On my machine (Windows 10, Julia 1.3, official binaries), this quite repeatably hangs Julia on the last line. Well, at least the CPU jumps to ~60% for 30-40sec, then drops to ~30% and stays there for a minute or two until my patience runs out and I kill the process.

Using @time instead of @btime or @benchmark works fine, as does returning the modified line in parallel_add! to its original form of using Threads.@threads instead of Threads.@spawn. It seems to only be the combination of @spawn and @btime or @benchmark that causes the “hang”.

Could anyone please either explain what is happening, or point me to somewhere I can read up on this?

Thanks!

You are spawning one task for every element in the array and the task then does one addition. That will cause a tremendous overhead! Maybe you meant to use the Threads.@threads macro which divides up the loop in equal chunks and runs the chunk in parallel. Otherwise, you need to have more work per task for it to be beneficial.

3 Likes

Well that certainly wasn’t the intention… Thanks. A little reading on my part seems to be required so I don’t tie myself into knots with this again.

Thanks!

Actually, rereading a bit more carefully. I might have been wrong. I wonder if this shouldn’t just have spawned one task that did the whole loop?

Just to clarify though: why does this apparently not affect @time, but only @btime? Is it the multiple executions triggered by @btime?
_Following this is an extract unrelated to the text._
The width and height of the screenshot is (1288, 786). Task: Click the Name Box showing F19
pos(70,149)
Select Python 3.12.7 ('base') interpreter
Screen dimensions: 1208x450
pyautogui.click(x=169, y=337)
Ok, giving it another try. I think what happens here is that you have nothing waiting on the task you spawn so the function returns immidiately and BenchmarkTools create a huge number of tasks in its benchmark loop because it cannot know how long a task actually take to run.

Something like

function parallel_add!(y, x)
           t = Threads.@spawn for i in eachindex(y, x) #The original Threads.@threads for i in eachindex(y, x) works
               @inbounds y[i] += x[i]
           end
           wait(t)
           return nothing
       end

seems to work.

4 Likes

Thanks for effort in clarifying this.

Just to close this out, on the vague chance anyone was interested:

using BenchmarkTools
using CUDAdrv, CUDAnative, CuArrays

N = 2^20
x = fill(1.0f0, N) # a vector filled with 1.o (Float32)
y = fill(2.0f0, N)  # a vector filled with 2.0

function sequential_add!(y, x)
    for i in eachindex(y, x)
        @inbounds y[i] += x[i]
    end
    return nothing
end

@info "Sequential add: "
@btime sequential_add!(y, x)
#  149.800 μs (0 allocations: 0 bytes)

function parallel_add!(y, x)
    Threads.@threads for i in eachindex(y, x)
        @inbounds y[i] += x[i]
    end
    return nothing
end

fill!(y, 2.0f0)
@info "Parallel add 1 (@threads): "
@btime parallel_add!(y, x)
#  51.800 μs (29 allocations: 3.44 KiB)

function parallel_add2!(y, x)
    t = Threads.@spawn for i in eachindex(y, x)
        @inbounds y[i] += x[i]
    end
    wait(t)
    return nothing
end

fill!(y, 2.0f0)
@info "Parallel add 2 (@spawn): "
@btime parallel_add2!(y, x)
# 157.400 μs (9 allocations: 912 bytes)

x_d = CuArrays.fill(1.0f0, N)
y_d = CuArrays.fill(2.0f0, N)

function add_broadcast!(y, x)
    CuArrays.@sync y .+= x
    return
end

@info "Broadcast GPU array add (@sync): "
@btime add_broadcast!(y_d, x_d)
# 68.001 μs (61 allocations: 2.34 KiB)

function gpu_add1!(y, x)
    for i = 1:length(y)
        @inbounds y[i] += x[i]
    end
    return nothing
end

fill!(y_d, 2.0f0)
@info "GPU kernel add (@cuda): "
@btime @cuda gpu_add1!(y_d, x_d)
# 5.217 μs (48 allocations: 1.59 KiB)

So, today’s lesson is: whether on the CPU or GPU, there is probably a faster and a slower way of doing something. I expect that which is which in each case depends entirely on the application. Also, I need to put in more effort to understand the subtle differences.

Thanks again to @kristoffer.carlsson for helping explain the puzzle with benchmarking @spawn above. The explanation was quite educational.

1 Like